Hayden like Coppers before him alerts John to the door bell, telephone and wakes him up in the morning when the alarm goes off. Mary say’s the most valuable job he does is to find John wherever he is in the house and tell him Mary wants him!
John says Hayden has different strengths and so he is being allowed to carve out his own role and not emulate Coppers.
In order to mark the Bi-centenary of the Lodge of Unanimity a new Masonic coat was made for Hayden by Denise Croasdale at DMC Regalia in Preston who crafted it personally for him. Hayden is proud to wear it and grows in stature when on parade in the lodge.
The members of the Lodge of Unanimity No.113 celebrated a very special landmark on 20 March 2012 in their long and distinguished history by reaching their 200th year as an active Masonic lodge.
This unique meeting attracted a capacity audience with many distinguished visitors attending from around the country to share in and contribute to the celebrations. The Provincial Grand Master, Peter John Hosker, and his Provincial team headed up the West Lancashire contingent.
Dr Mike Woodcock, the President of Royal Masonic Trust for Girls and Boys, attended from London, together with John Hamill, the Director of Special Projects at UGLE, along with the Deputy Grand Director of Ceremonies, The Hon. Andrew Wigram. They all contributed to a highly polished ceremony.
At the beginning of the evening and to set the scene for the celebrations, Dr Richard Johnson gave a brief history of the Preston Group of Lodges and the historical development of Freemasonry in the City. This was followed by Peter Watson’s potted history of the Lodge of Unanimity itself and how it was founded at the height of the Napoleonic War. It was developed from the 3rd Regiment of the Royal Lancashire Militia who, although on duty in Dover during the Napoleonic War, obtained a re-assigned warrant on 13 March 1812 from the Antient Grand Lodge to enable them to operate as a military lodge.
The bicentenary warrant was then read by John Hamill and presented to the lodge by Mike Woodcock. Following the presentation the Provincial Grand Chaplain, Rev Graham Halsall, gave a delightful narration and re-dedication prayer.
The Lodge of Unanimity is an Atholl Lodge and to mark this special occasion Geoffrey Abraham, the national chair of the Atholl Lodges Association, presented an inscribed gavel to the lodge.
To further highlight this special event the lodge gave a number of generous donations to charities. They gave £1,000 to the West Lancashire Freemasons’ Charity and a total of £900 to non-Masonic charities. These included £300 to the Lancashire and South Cumbria Kidney Patient Association, £300 to the Lymphoma Association and £300 to the neo natal care unit at Royal Preston Hospital.
The Bi-centenary History Booklet of the lodge reveals the significant part played by the lodge and its members in the development of Freemasonry in Preston.

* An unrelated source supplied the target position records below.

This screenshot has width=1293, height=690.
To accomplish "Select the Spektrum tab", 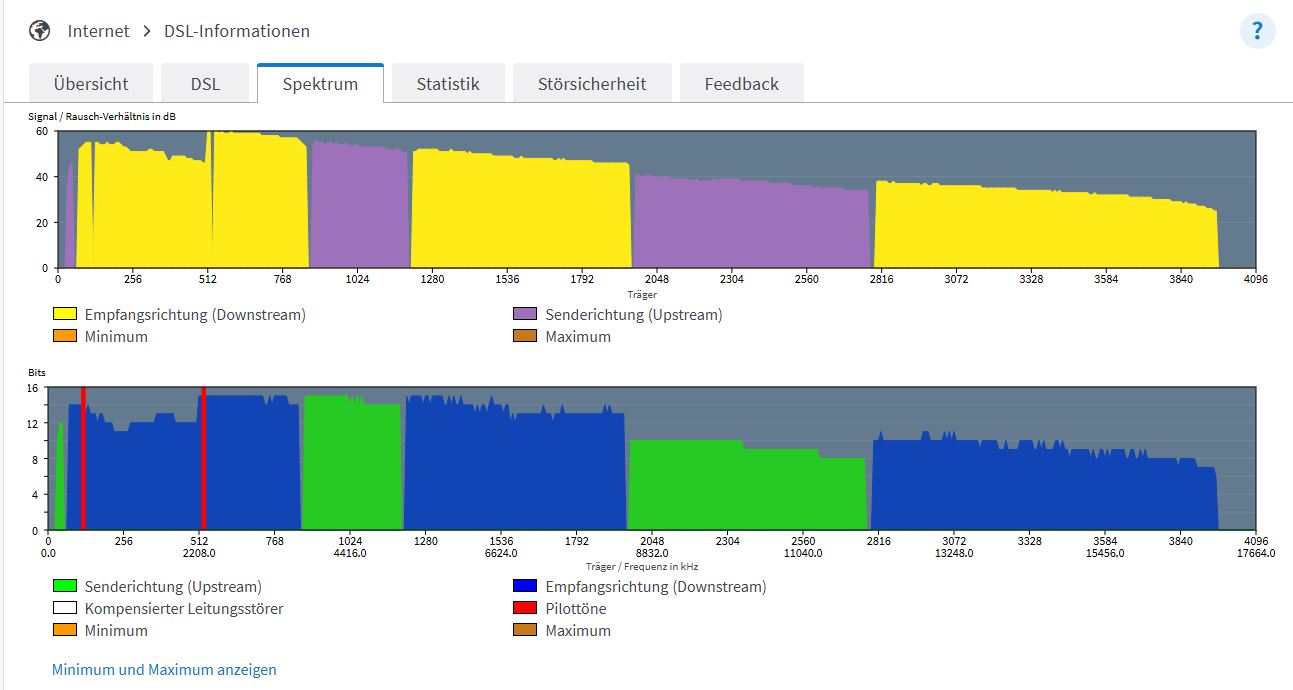I will pos(320,84).
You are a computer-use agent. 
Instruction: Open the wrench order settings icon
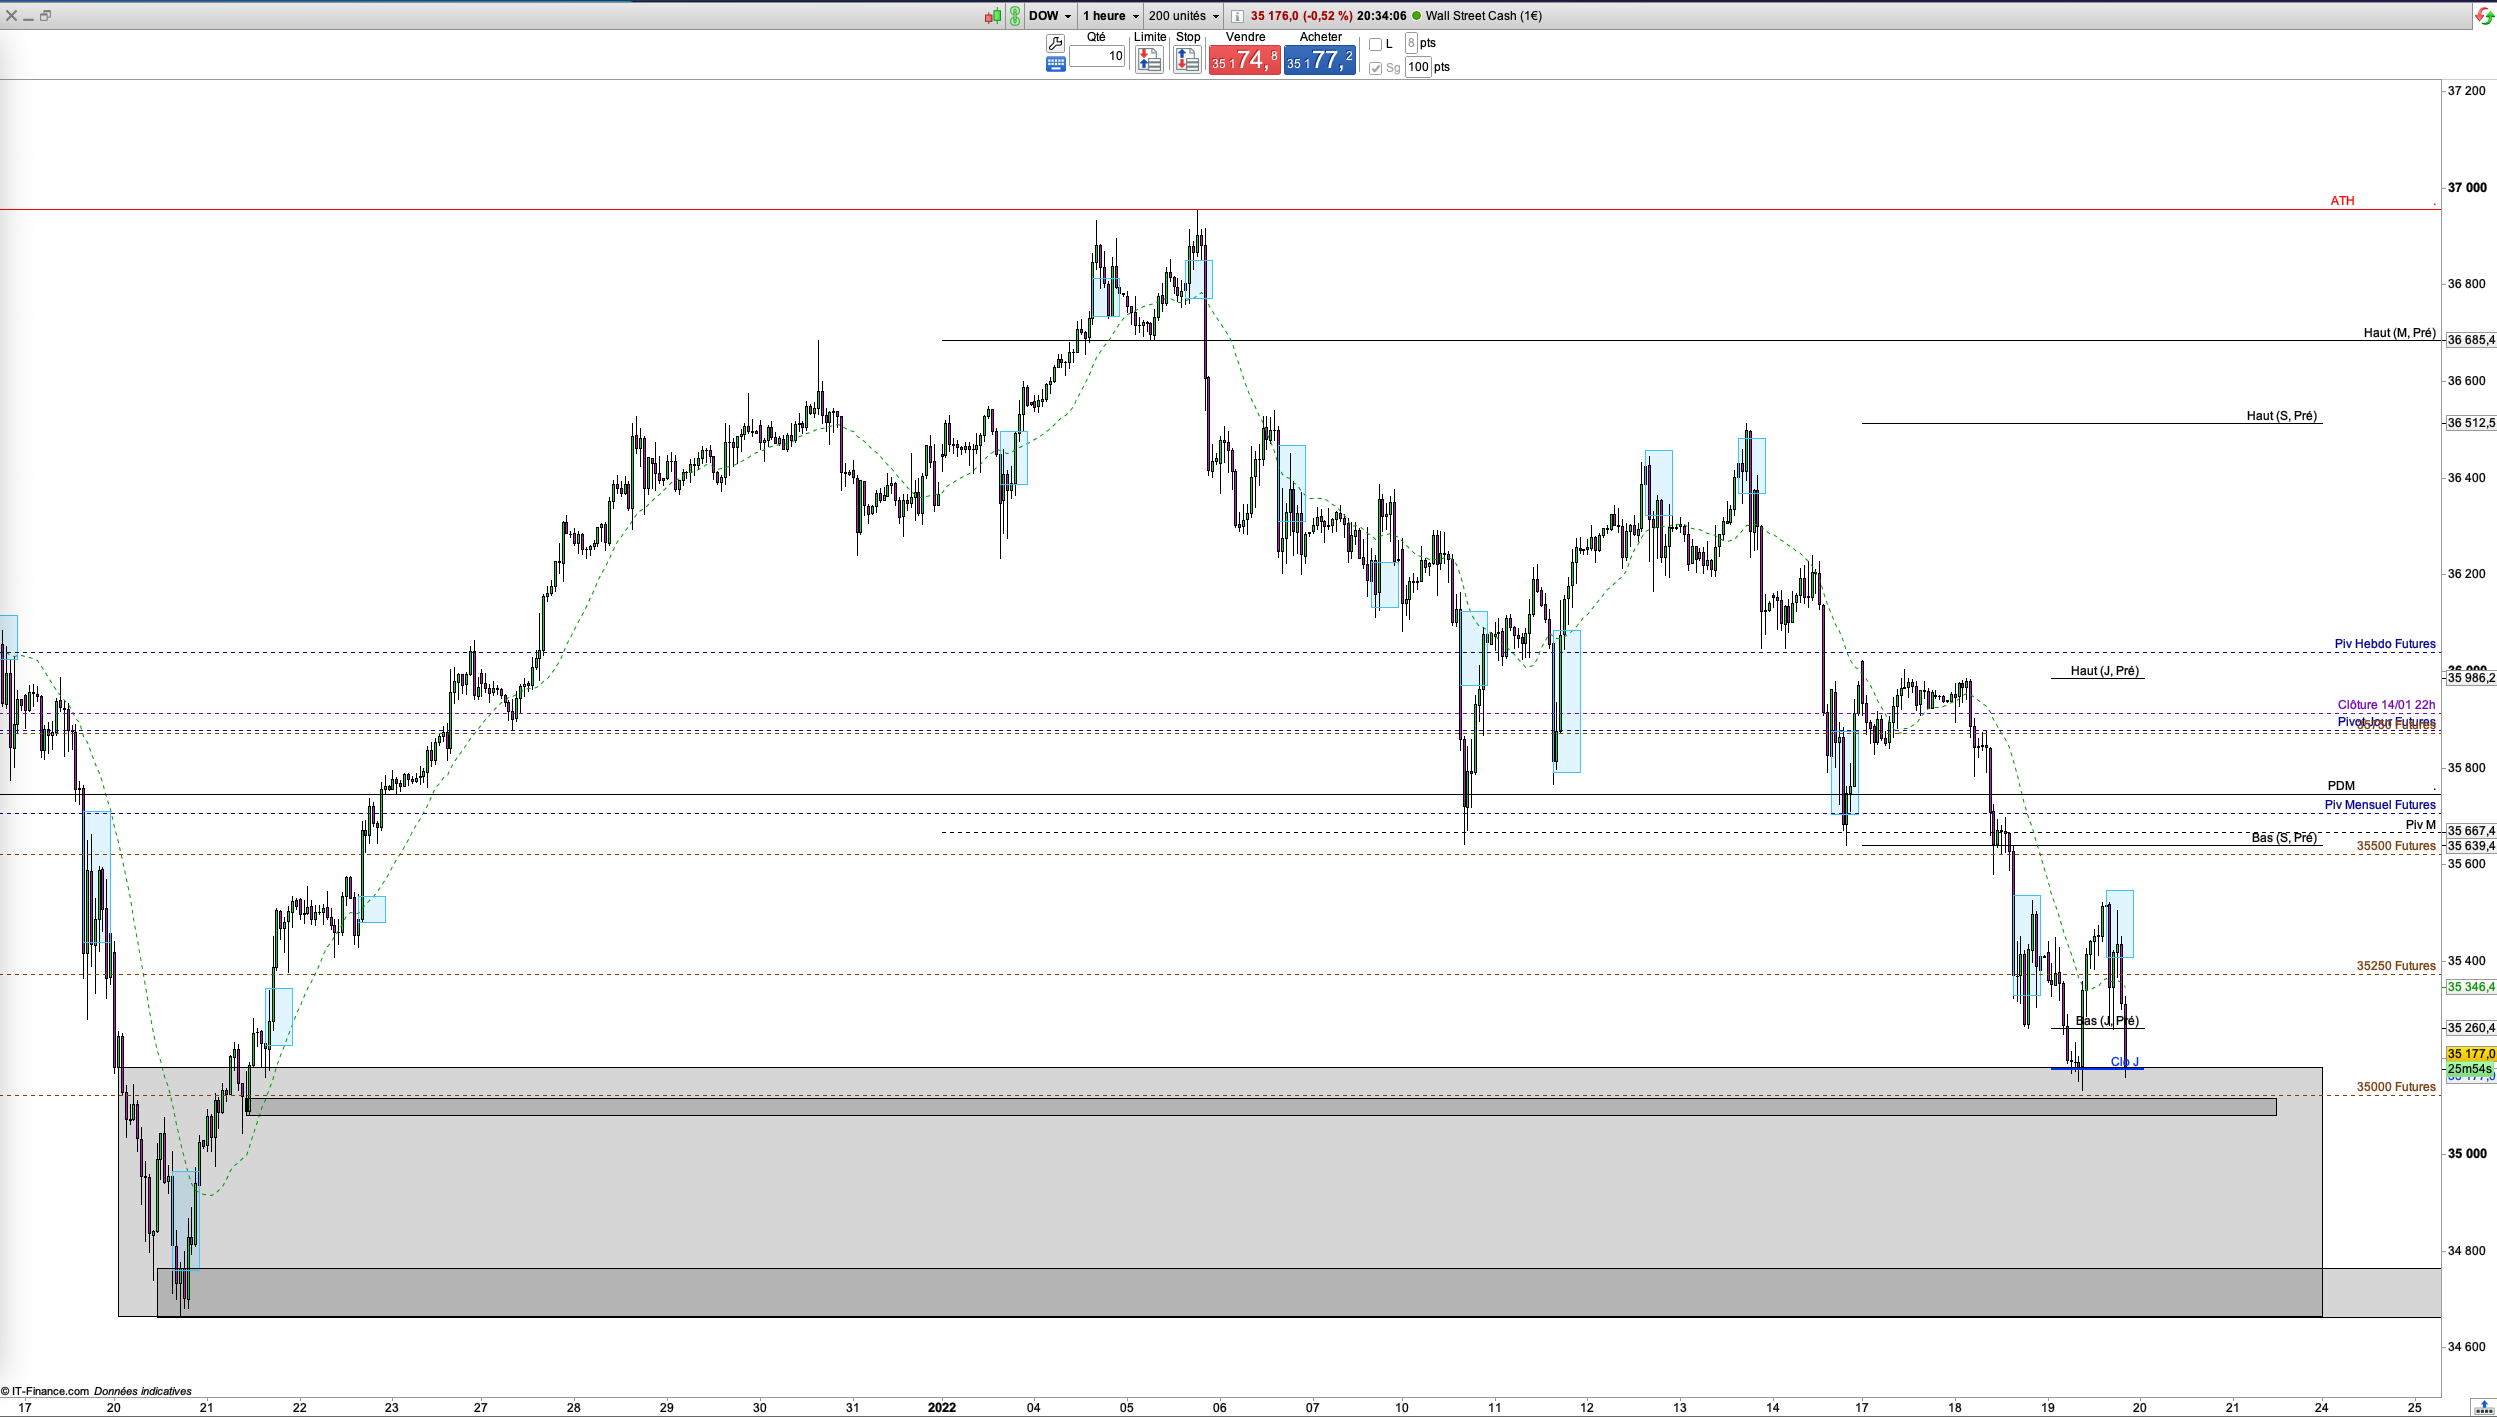tap(1055, 43)
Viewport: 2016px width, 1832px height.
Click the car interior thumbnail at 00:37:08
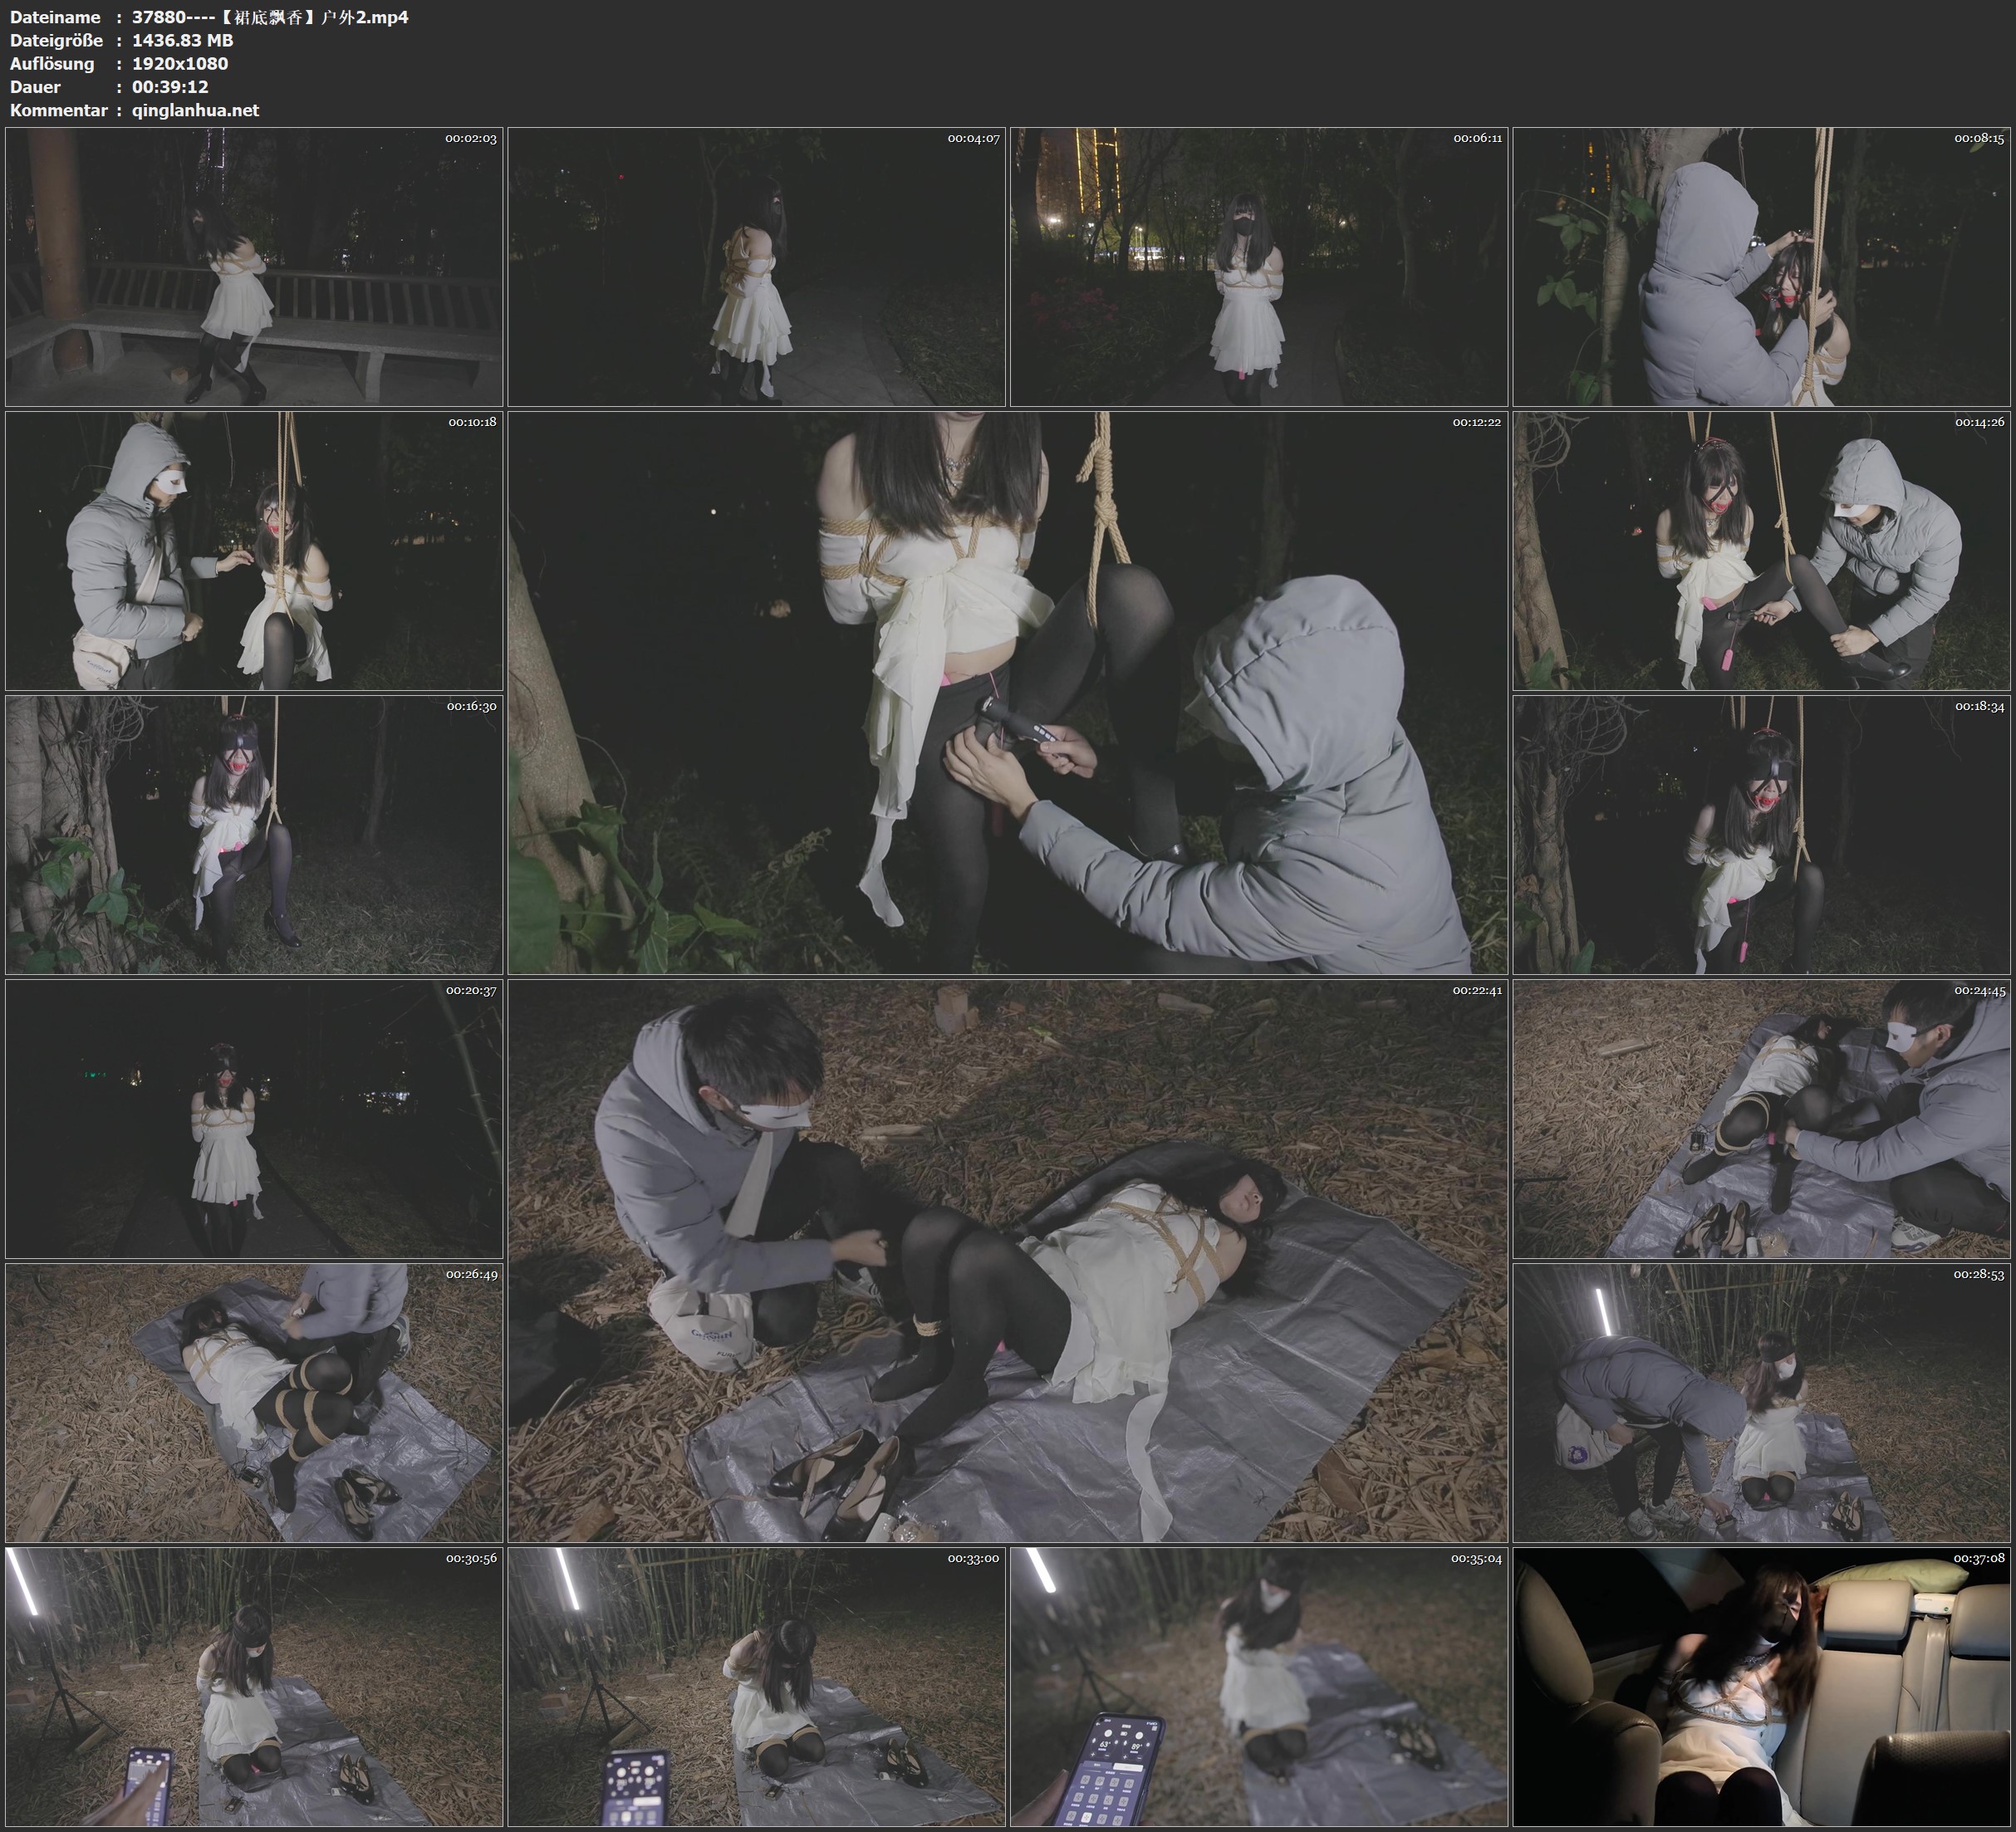1761,1687
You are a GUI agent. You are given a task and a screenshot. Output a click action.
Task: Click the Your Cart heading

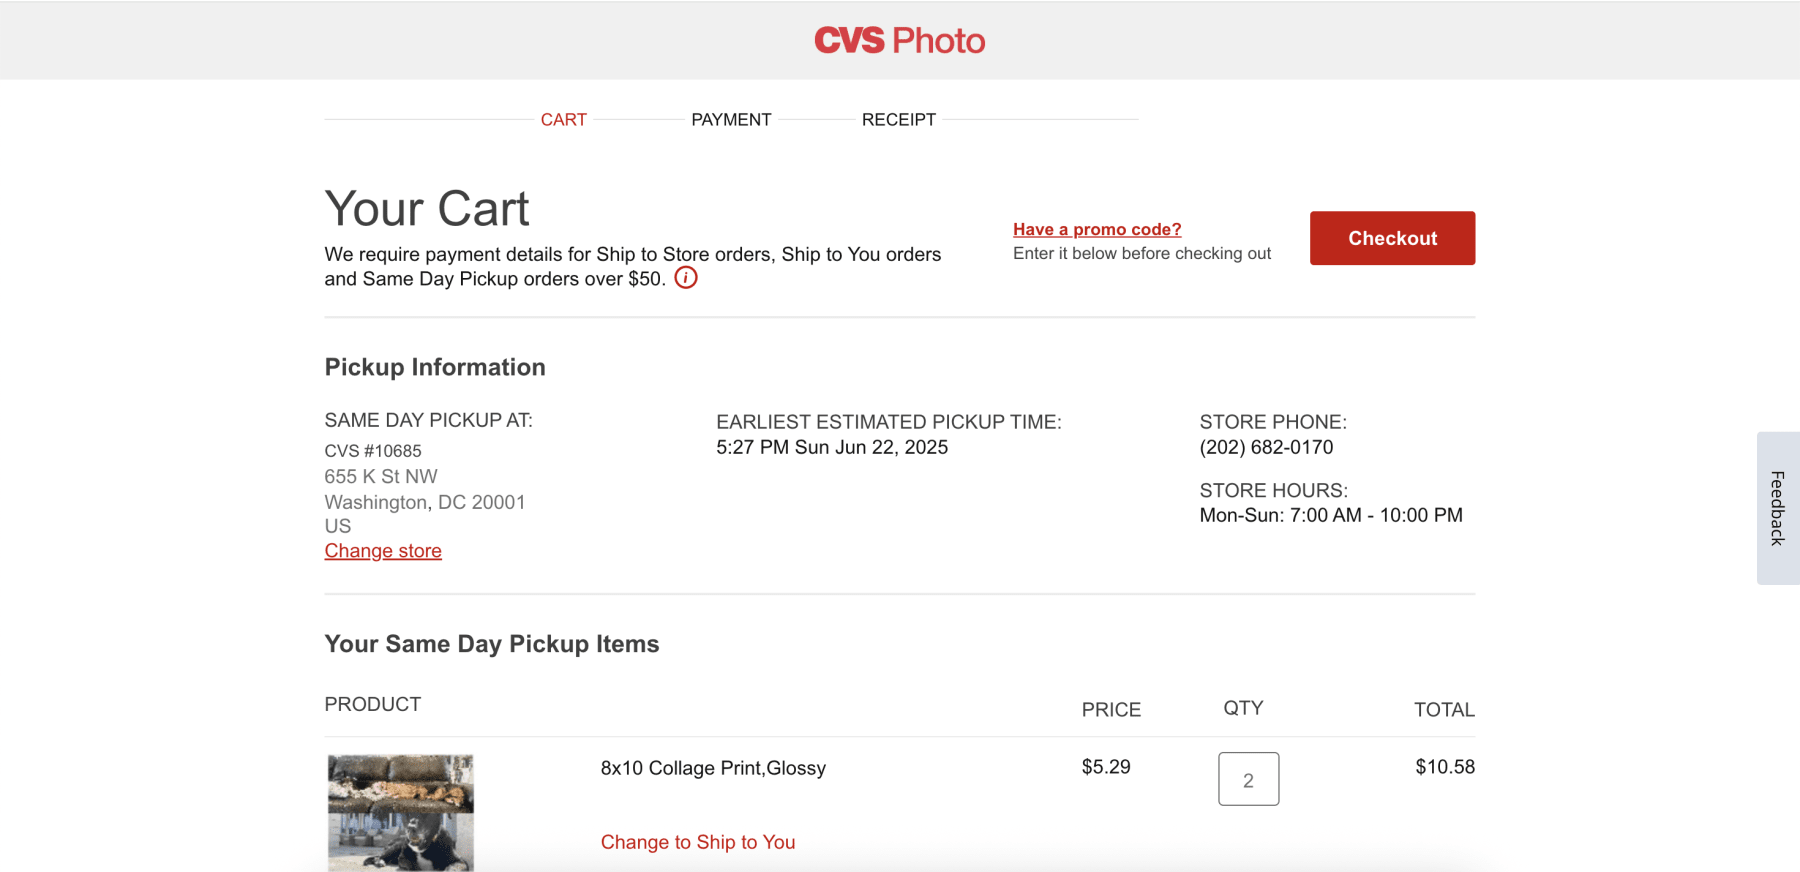[427, 209]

In particular, 113 has created five daughter lodges in Preston, and one in Garstang, and from these lodges, numerous granddaughter and great granddaughter lodges have been founded in the Province.
This bicentenary celebration has highlighted that Freemasonry has a breadth that appeals to those who are seeking friendship and moral guidance; an opportunity to be of service within the community; a quiet haven for a few hours from the troubles of the world; or just the pure, simple enjoyment of being in the company of like-minded people. These enduring qualities of Freemasonry help to ensure that it continues to give to future generations the pleasure and experience that our predecessors and along with this generation have found in it.